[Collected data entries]
........
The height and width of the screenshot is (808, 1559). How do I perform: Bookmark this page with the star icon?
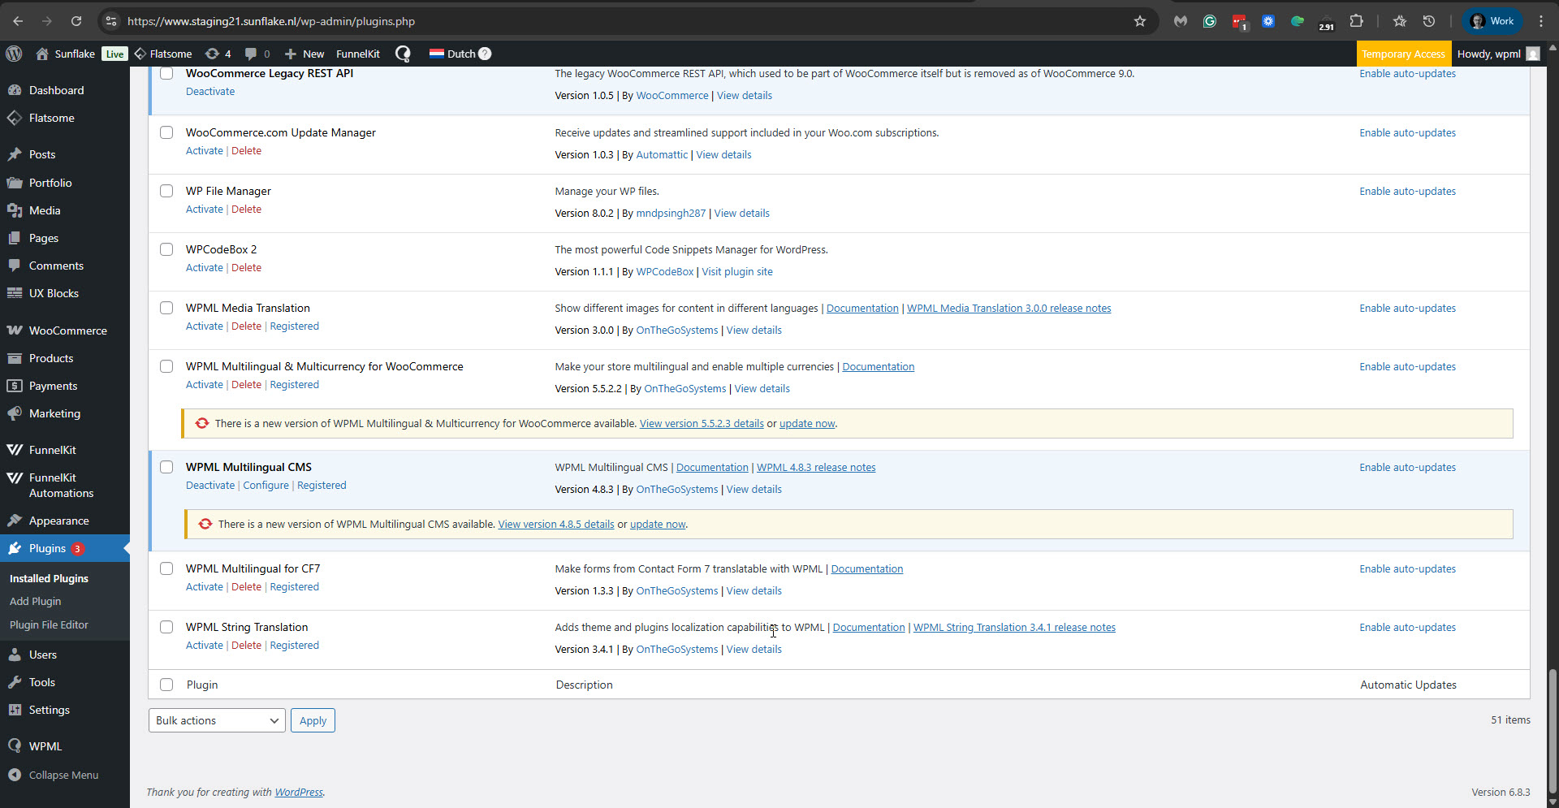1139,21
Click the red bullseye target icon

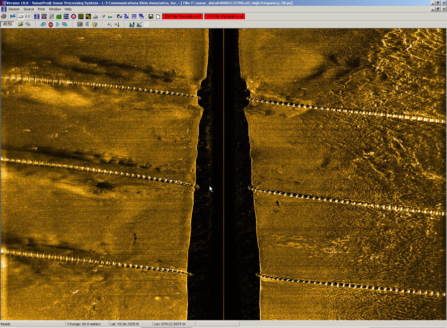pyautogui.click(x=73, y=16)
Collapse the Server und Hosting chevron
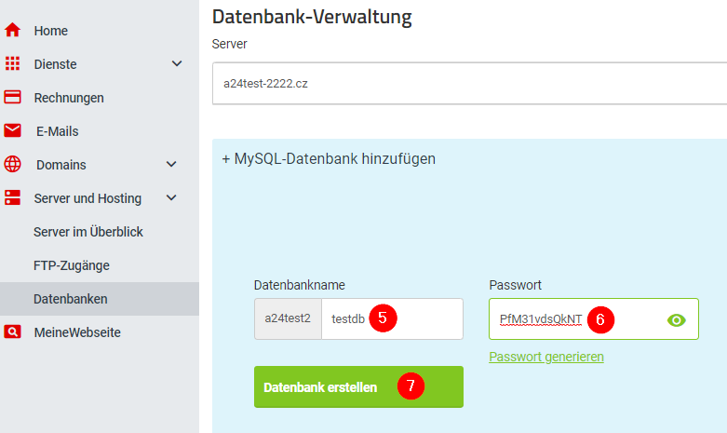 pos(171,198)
........
= Work task =
Your output should be the records above, duplicated exactly and picture-free.

= Answer box =
The height and width of the screenshot is (808, 1559). How do I perform: Bookmark this page with the star icon?
1139,21
Click the red bullseye target icon

pyautogui.click(x=73, y=16)
Collapse the Server und Hosting chevron
 pos(171,198)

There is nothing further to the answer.